(Goal)
Can you reproduce the records verbatim, starting at their first line and ending at the line containing "coord(555,16)", including that line?

(Supplied entries)
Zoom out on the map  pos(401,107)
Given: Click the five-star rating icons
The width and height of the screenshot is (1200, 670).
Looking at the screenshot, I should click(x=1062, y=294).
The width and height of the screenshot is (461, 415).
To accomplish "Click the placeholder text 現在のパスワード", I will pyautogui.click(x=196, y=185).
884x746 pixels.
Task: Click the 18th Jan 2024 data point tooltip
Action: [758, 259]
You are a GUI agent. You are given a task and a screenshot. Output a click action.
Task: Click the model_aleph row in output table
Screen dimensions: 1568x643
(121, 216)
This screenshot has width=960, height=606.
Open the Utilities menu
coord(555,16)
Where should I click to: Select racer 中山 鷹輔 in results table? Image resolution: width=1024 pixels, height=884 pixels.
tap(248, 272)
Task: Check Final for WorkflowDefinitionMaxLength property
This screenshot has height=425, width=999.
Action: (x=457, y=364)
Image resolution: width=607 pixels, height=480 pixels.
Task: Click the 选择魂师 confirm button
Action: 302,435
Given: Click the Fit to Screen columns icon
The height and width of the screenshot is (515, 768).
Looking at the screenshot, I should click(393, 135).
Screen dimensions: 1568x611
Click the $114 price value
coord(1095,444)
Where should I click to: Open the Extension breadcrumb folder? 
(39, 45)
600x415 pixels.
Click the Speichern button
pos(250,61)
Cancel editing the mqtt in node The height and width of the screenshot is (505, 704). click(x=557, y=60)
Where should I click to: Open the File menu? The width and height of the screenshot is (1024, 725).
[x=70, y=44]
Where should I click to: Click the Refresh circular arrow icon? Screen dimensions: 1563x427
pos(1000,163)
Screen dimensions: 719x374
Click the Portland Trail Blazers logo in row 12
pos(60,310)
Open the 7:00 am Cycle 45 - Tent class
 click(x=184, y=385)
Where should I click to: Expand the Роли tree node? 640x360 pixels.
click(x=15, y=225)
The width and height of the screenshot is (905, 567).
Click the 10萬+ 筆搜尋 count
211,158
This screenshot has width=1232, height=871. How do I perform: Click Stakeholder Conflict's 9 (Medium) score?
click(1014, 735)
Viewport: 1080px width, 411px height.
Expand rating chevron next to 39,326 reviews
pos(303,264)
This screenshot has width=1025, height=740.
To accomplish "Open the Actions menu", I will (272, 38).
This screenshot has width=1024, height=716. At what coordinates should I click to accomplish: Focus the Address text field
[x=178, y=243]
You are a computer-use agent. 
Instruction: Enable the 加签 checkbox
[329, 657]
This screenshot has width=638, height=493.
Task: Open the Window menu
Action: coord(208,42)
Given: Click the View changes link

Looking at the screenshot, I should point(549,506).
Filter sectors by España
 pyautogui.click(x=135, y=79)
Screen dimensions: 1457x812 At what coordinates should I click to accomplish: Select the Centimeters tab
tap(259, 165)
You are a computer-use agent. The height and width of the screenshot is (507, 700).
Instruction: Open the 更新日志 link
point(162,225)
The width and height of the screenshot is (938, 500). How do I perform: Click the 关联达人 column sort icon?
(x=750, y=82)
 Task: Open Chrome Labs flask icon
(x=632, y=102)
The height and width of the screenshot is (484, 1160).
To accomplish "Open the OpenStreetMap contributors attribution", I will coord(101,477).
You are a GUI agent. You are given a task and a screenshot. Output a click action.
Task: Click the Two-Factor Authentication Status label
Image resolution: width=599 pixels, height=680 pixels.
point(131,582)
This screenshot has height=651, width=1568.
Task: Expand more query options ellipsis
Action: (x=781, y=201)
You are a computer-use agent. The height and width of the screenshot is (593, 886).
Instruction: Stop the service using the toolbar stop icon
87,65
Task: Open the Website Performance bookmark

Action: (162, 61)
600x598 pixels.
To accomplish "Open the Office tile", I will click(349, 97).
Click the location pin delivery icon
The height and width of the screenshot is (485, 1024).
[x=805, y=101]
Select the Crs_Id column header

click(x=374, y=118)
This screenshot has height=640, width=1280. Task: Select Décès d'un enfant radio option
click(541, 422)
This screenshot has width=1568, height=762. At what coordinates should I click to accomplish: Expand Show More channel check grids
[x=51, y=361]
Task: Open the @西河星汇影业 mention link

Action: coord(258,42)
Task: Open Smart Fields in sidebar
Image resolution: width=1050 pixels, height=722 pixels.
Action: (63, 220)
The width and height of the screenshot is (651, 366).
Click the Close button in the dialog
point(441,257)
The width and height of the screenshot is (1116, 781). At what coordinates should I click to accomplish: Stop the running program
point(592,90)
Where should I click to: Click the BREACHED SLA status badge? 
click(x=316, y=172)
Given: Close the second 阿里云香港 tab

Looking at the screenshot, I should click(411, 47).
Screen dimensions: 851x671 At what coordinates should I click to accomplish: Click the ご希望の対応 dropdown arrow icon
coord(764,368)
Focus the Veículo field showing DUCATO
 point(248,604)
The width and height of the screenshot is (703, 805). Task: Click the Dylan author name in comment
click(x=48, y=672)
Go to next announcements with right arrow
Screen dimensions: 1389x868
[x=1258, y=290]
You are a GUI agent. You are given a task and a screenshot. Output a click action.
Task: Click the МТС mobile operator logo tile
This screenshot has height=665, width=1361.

(Response to the task)
Zoom out on the map  pos(401,107)
Given: Click the five-star rating icons
The width and height of the screenshot is (1200, 670).
Looking at the screenshot, I should click(x=1062, y=294).
The width and height of the screenshot is (461, 415).
To accomplish "Click the placeholder text 現在のパスワード", I will pyautogui.click(x=196, y=185).
884x746 pixels.
Task: Click the 18th Jan 2024 data point tooltip
Action: [758, 259]
You are a GUI agent. You are given a task and a screenshot. Output a click action.
Task: Click the model_aleph row in output table
Screen dimensions: 1568x643
(121, 216)
This screenshot has width=960, height=606.
Open the Utilities menu
coord(555,16)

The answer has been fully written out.